Italian style beans ’n’ greens makes a side dish, a first course or a light lunch. It’s best with your own home-cooked beans, but rinsed canned beans will do. Choose the coarser, slightly bitter lettuce for the best flavor. Since I’m currently on a roll with garden greens, I used perennial arugula, young kale and some dark leaves of romaine. Here’s an example of memorable peasant food you can create at home for pennies.

Beans ’n’ Greens

1 ½ tablespoons olive oil

½ tablespoon chopped garlic (2 cloves)

pinch crushed red chili (optional)

4 loose cups chopped strong salad greens such as escarole, arugula, endive, romaine

1 cup cooked great northern or other white beans

1 teaspoon red wine vinegar, or to taste

Kosher or sea salt

Freshly grated Parmesan cheese

Cracked black pepper

Heat a medium skillet or wok. Swirl in olive oil and add garlic and crushed red chili pepper.
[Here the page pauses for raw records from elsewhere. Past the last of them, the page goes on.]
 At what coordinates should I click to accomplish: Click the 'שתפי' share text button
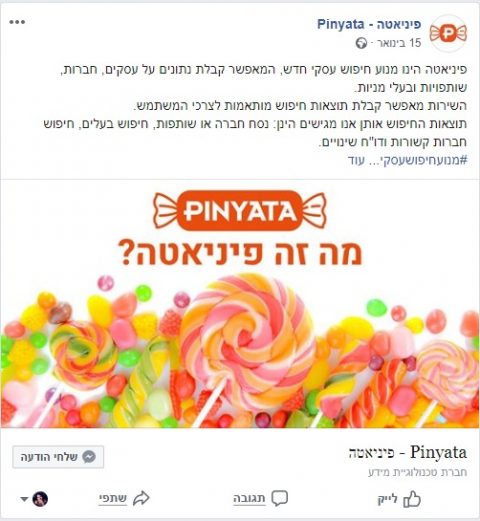coord(113,498)
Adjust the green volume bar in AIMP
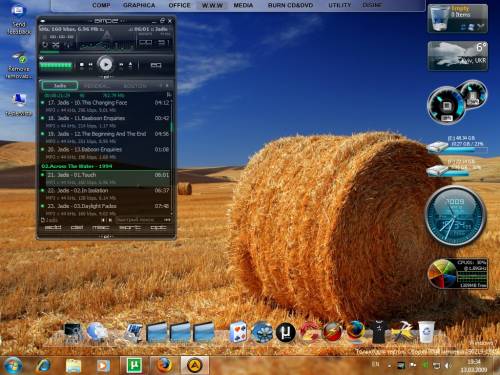Screen dimensions: 500x375 (56, 65)
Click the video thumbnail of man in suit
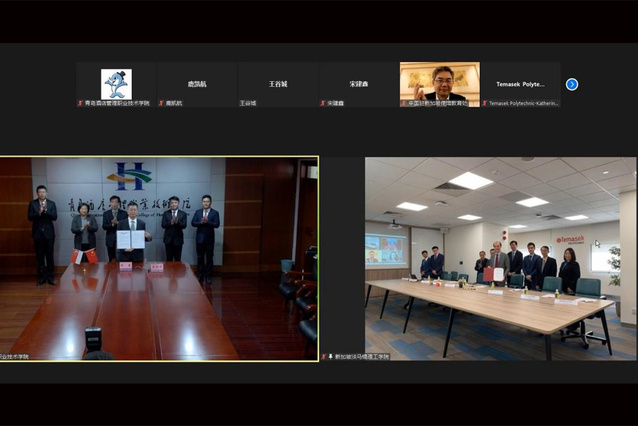The width and height of the screenshot is (638, 426). point(440,82)
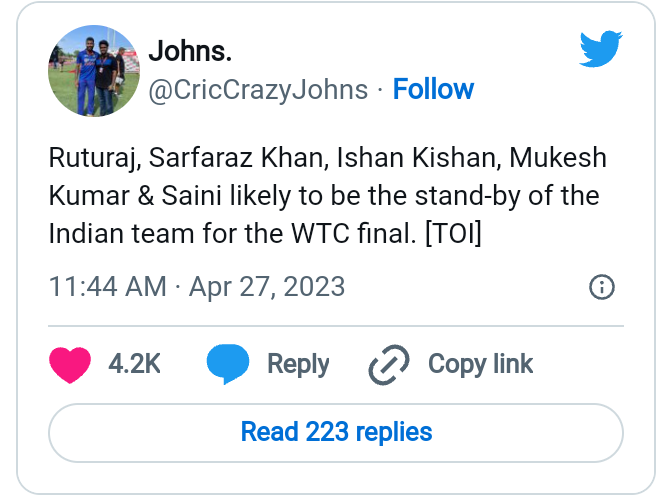Click the chain link icon
661x496 pixels.
coord(389,365)
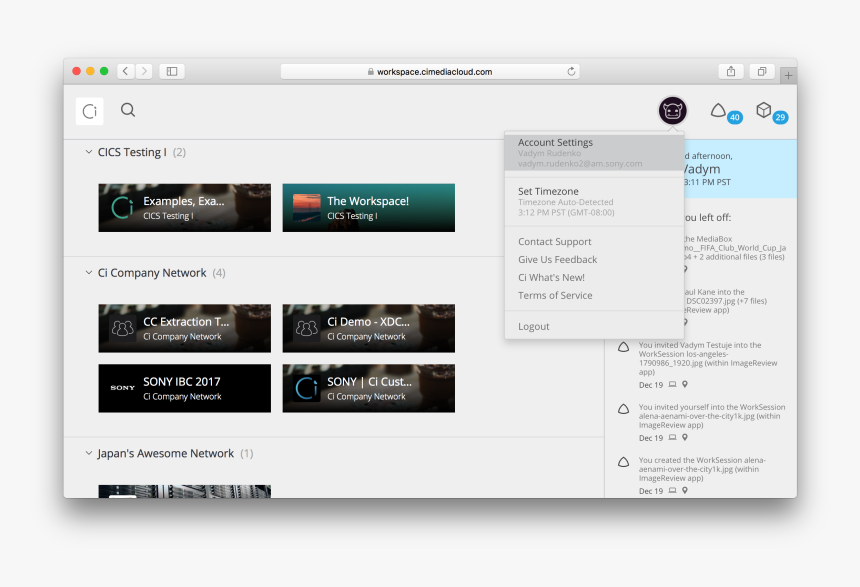Screen dimensions: 860x587
Task: Collapse Japan's Awesome Network section
Action: pyautogui.click(x=87, y=453)
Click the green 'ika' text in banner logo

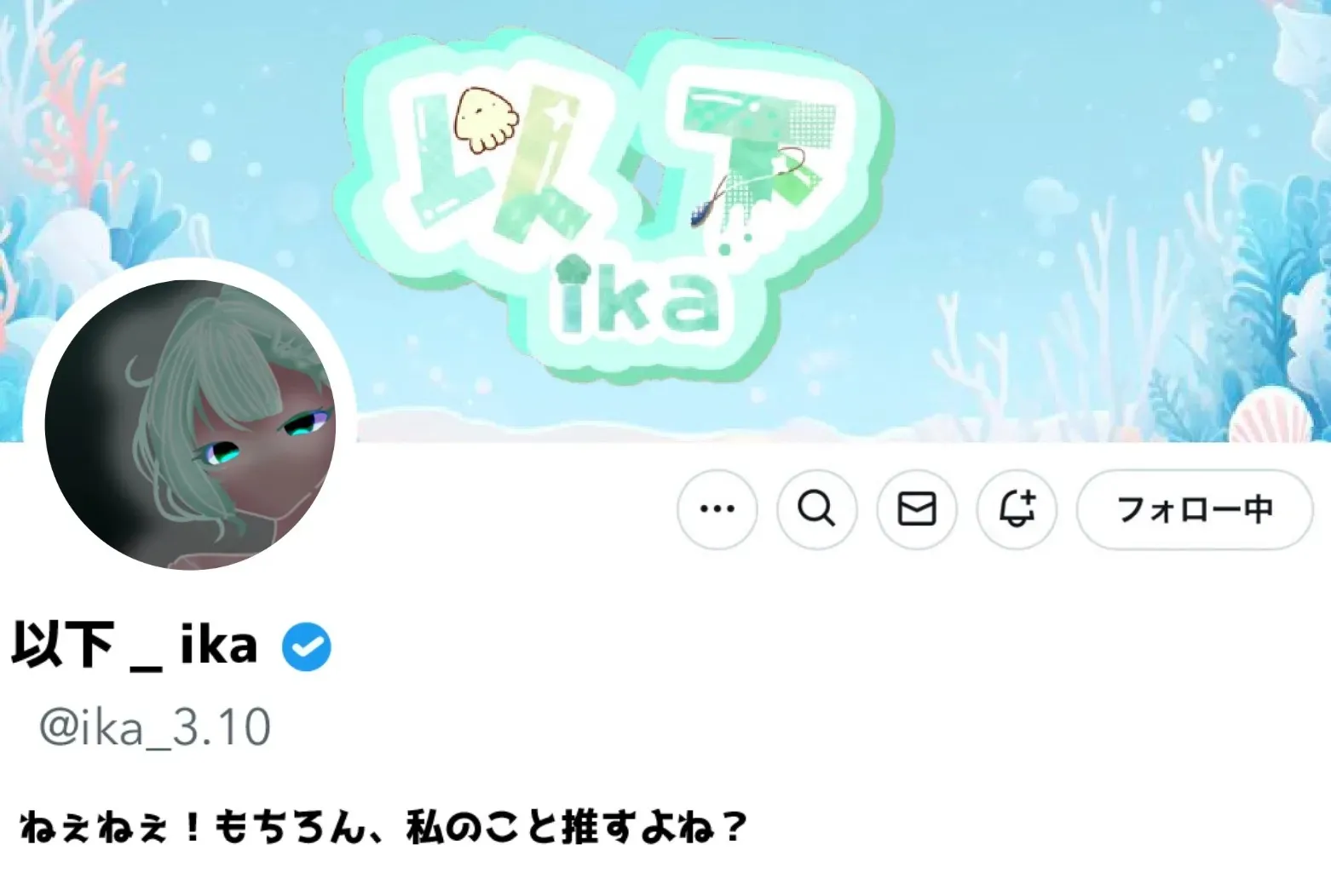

As soon as the garlic is fragrant, toss in the chopped greens, stirring lightly with a wooden spoon. As the greens wilt, add the beans and heat through, including a little water or bean broth if needed. Season with vinegar and salt.

Spill the contents of the skillet onto a small platter; sprinkle with grated Parm and dust with cracked pepper. Serves 2 – 4.